Fortunately, dome tweeters with same nominal impedance rating have similar (almost the same) impedance curve between 10 kHz and 20 kHz, so speaker wires of the same length and design will have a very similar attenuation. The difference between two 8 Ohm 25 mm (1 inch) dome tweeter is almost zero below 10 meters, and about 0.1 dB at 20 meters. The graph below shows the estimated loss for 8 Ohm and 4 Ohm tweeters and for pure resistive loads. With resistive load the attenuation would be less.

attenuation due to inductance at 20 kHz

The graph is valid for conventional speaker cables and zip cords (distributed inductance of these cables: 600 nanoHenry / meter - 700 nanoHenry / meter). Not valid for coaxial, star quad, woven CAT5, ribbon, 'more wires than the colors of the rainbow' type cables.

The attenuation of the cable's resistance and inductance are additive, however the addition is not a perfect summation, the overall loss at 20 kHz is a bit less than the sum of the two losses. If we allow 0.5 dB loss for the resistance, then 0.5 dB additional loss at 20 kHz for the inductance is still acceptable.

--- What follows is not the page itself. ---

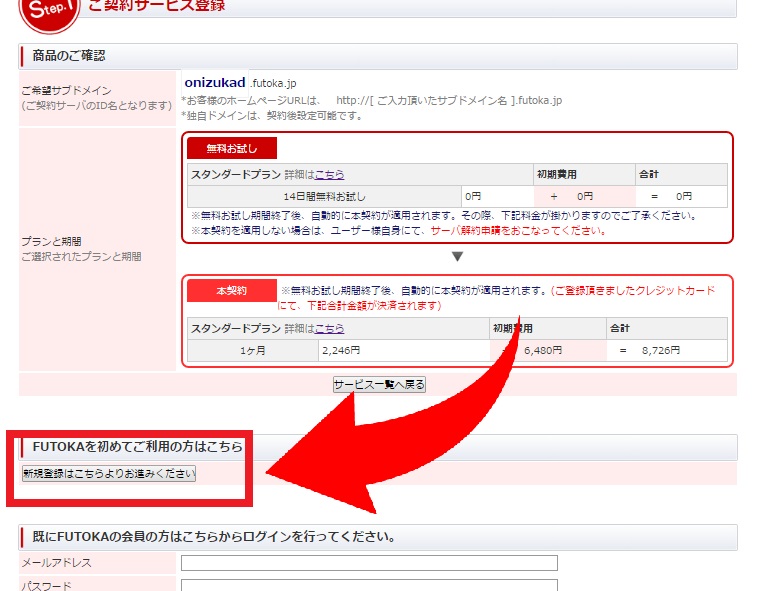Click the 本契約 red label badge

231,291
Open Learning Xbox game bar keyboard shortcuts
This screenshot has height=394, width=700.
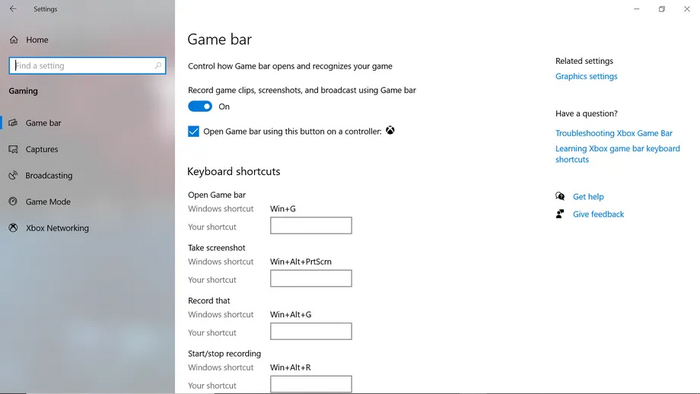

What about the audibility of inductance loss and the length of the cable? First of all, I don't think that we can define an exact limit for the cable length. If I had to choose a limit, then I would choose 7 meters for 4 Ohm and 15 meters for 8 Ohm speakers. On the other hand, it can be stated for sure that inductance loss is not audible up to five meters for 4 Ohm tweeters and up to ten meters for 8 Ohm tweeters. It follows that there is no need for ultra low inductance speaker cables.

Sometimes there is a little overshoot in the response due to the interaction between the reactive load presented by the crossover and the cable inductance. This may happen when a cable is longer than ten meters and the cross-sectional area is large (>2.5 mm2). The magnitude of the overshoot is very small (less than 0.05 dB) and negligible.